Everyone knows that attacks against your management interface come from devices not on your management network. By removing the default gateway feature, Ciena is improving the security of your network.

It's time we created a BCOP specifying that default gateway functionality be disabled or removed in all network deployments, in the interest of security. Security improvements realized in the last few years by dropping all ICMP and TCP DNS at firewall boundaries, not to mention universal deployment of NAT, were just the first few steps to creating a much more secure Internet.

Once disablement of default gateway functionality has been become a common practice, the natural reduction in traffic on the Internet should allow most operators to achieve enormous cost savings by powering off all of their equipment.

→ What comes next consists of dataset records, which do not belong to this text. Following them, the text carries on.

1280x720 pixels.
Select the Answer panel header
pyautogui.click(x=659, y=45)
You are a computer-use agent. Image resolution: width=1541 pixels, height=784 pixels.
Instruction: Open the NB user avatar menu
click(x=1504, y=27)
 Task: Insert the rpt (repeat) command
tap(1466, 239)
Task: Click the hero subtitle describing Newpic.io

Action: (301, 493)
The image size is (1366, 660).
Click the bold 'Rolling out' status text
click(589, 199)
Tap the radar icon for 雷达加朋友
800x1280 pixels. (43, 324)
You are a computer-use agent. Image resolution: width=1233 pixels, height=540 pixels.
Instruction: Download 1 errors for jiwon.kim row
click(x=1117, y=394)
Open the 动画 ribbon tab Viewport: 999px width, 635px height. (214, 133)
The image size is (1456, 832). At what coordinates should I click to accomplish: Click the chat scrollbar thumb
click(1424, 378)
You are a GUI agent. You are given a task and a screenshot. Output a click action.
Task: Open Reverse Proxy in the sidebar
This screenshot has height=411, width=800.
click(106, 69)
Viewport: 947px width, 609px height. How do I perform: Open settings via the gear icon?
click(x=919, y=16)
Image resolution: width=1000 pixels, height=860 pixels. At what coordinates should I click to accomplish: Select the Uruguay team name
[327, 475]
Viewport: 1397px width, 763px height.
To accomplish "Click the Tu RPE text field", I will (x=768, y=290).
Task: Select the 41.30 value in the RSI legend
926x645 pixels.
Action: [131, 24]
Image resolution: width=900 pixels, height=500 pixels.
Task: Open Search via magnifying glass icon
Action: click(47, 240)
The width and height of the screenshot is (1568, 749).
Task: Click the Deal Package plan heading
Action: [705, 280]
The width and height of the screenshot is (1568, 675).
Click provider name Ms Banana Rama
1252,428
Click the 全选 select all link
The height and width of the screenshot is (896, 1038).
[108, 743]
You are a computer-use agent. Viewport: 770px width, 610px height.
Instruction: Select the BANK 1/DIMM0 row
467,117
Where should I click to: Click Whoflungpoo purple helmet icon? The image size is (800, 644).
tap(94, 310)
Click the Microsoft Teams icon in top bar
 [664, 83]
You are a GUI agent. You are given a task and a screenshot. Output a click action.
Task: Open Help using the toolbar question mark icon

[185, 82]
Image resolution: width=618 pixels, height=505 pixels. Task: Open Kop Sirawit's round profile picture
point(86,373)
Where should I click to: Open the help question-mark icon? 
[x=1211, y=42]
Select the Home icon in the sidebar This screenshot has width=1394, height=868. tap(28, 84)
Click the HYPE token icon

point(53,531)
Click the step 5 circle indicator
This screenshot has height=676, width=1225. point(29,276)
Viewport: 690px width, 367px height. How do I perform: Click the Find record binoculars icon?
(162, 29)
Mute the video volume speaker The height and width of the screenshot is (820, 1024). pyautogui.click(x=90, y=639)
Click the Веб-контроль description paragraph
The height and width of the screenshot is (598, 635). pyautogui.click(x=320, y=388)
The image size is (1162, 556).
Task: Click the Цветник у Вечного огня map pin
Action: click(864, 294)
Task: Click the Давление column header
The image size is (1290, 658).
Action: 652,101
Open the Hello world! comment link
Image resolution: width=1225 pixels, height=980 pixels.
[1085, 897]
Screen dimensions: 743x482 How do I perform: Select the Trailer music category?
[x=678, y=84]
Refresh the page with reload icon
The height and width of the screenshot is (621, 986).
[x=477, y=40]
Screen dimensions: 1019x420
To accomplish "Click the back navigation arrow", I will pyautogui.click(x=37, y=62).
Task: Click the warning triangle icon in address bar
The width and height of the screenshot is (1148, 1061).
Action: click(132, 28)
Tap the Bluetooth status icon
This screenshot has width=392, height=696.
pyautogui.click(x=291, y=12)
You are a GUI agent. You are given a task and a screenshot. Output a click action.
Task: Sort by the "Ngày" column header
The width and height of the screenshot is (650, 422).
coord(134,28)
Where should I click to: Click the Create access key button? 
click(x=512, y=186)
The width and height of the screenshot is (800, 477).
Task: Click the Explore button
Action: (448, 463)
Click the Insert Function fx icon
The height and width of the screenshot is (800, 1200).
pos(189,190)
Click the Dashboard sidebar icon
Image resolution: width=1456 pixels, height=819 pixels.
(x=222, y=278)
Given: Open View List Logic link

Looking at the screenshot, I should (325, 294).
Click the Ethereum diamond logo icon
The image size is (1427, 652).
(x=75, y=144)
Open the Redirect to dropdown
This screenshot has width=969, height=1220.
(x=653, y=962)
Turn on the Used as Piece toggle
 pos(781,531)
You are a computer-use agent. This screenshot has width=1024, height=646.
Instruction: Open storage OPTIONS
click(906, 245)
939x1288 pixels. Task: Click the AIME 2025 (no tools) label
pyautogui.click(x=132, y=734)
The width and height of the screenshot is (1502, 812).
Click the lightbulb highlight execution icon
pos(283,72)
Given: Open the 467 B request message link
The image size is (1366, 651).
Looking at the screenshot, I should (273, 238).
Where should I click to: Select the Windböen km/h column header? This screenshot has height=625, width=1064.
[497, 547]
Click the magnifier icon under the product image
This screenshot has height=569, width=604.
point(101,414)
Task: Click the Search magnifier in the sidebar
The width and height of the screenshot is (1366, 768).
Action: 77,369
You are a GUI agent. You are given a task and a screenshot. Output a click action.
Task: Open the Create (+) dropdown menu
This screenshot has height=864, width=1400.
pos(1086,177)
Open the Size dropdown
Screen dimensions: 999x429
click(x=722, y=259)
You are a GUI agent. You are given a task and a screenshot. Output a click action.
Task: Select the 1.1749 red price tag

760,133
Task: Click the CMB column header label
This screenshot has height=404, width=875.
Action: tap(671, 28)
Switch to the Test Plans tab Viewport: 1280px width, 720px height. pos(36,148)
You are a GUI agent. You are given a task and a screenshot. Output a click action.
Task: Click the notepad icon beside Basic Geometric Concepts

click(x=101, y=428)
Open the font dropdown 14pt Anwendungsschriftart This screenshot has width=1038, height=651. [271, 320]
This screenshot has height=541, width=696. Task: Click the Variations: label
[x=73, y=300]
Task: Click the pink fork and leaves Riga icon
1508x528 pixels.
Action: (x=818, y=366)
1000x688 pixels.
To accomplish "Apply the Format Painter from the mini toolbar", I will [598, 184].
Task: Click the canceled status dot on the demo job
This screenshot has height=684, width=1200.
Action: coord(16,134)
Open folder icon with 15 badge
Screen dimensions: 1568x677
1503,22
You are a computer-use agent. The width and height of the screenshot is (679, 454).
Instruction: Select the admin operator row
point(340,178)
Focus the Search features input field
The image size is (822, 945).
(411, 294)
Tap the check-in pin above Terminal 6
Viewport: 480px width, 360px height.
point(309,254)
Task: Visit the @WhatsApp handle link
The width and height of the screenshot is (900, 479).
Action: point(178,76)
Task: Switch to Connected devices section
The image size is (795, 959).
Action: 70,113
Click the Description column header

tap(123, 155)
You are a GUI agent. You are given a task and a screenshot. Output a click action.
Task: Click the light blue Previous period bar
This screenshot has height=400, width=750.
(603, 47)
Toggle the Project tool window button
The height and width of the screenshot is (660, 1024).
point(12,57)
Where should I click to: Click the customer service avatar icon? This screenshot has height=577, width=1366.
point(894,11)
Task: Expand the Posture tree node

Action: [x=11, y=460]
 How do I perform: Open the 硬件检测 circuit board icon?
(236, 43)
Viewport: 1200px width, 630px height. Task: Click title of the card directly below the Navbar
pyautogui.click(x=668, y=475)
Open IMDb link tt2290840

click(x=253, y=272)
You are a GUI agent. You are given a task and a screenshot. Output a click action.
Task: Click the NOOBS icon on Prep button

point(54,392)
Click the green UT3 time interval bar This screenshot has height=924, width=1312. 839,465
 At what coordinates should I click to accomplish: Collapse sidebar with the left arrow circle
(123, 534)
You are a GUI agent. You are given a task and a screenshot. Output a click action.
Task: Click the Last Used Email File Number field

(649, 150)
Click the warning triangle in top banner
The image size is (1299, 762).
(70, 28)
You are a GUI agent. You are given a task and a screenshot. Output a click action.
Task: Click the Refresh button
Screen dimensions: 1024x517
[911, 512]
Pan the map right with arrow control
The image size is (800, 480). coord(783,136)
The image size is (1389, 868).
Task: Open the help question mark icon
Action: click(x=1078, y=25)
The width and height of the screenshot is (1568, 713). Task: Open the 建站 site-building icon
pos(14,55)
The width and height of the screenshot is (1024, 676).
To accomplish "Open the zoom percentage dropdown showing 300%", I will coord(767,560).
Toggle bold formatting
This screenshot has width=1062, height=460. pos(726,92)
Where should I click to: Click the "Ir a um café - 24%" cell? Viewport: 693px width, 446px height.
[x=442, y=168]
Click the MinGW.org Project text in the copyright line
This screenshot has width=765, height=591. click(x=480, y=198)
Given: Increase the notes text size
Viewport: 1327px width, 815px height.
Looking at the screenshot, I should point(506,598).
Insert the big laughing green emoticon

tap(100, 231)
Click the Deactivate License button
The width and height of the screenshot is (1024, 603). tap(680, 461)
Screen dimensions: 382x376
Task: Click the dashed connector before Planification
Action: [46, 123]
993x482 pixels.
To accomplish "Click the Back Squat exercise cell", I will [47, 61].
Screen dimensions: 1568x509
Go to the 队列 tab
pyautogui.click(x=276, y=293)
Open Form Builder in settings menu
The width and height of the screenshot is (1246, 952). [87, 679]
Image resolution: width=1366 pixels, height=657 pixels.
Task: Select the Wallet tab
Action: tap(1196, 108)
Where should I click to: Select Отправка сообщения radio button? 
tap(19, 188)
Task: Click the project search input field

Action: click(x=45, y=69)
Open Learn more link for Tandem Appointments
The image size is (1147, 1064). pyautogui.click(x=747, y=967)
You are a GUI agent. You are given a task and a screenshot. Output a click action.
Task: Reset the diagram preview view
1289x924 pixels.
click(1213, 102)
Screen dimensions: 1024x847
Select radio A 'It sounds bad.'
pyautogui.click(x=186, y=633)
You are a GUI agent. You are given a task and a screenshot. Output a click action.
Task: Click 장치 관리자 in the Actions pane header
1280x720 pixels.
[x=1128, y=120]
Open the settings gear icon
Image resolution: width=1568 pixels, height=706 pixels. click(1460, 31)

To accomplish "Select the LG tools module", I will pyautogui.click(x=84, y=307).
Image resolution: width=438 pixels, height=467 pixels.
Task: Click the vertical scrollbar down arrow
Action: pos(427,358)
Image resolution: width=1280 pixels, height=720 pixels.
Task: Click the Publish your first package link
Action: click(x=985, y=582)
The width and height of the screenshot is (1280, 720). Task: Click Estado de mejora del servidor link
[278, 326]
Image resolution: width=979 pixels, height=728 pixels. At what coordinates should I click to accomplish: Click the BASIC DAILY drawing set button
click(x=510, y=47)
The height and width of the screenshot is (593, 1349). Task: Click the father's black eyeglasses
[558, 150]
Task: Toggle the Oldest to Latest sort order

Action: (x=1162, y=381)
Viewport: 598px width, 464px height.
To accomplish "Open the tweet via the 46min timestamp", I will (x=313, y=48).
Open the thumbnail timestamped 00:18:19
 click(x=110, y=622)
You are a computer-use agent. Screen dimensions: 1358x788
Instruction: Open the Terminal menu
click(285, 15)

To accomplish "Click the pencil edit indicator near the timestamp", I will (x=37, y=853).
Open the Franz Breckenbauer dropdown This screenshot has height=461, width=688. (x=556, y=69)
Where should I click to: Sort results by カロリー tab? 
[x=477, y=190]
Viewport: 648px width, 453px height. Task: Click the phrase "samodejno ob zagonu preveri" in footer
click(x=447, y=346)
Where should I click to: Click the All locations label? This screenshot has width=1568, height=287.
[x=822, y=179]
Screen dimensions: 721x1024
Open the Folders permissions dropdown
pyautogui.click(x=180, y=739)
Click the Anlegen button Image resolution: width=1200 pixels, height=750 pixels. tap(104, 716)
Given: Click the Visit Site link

Awesome - sorry, can't resistĀŠ. :slight_smile:

Paul

While my device is not a Ciena, it has the same issue - and I don't think I'm going to be getting attacks against my management interface on a 10.0.x.x network.

I want the option to decide for myself.

I'm not all that interested in setting up a management VLAN so this one device in my central office will be happy on it's "virtually flat" network.

Ah, somehow my eyeballs glazed over the excellent sarcasm that was made
evident in the last paragraph....

Either way, my point remains: I want the option. I suspect I'm not alone...

The ALU 7750/7450, etc. routers have a separate routing
process/configuration for their OOB mgmt and as of the last time I looked
do not support a default gateway.

Phil

Can you still call it a routing process if it's incapable of routing?
-e

The ALU 7750/7450, etc. routers have a separate routing
process/configuration for their OOB mgmt and as of the last time I looked
do not support a default gateway.

Well you can set up multiple static routes. The only route you can't set it 0/0.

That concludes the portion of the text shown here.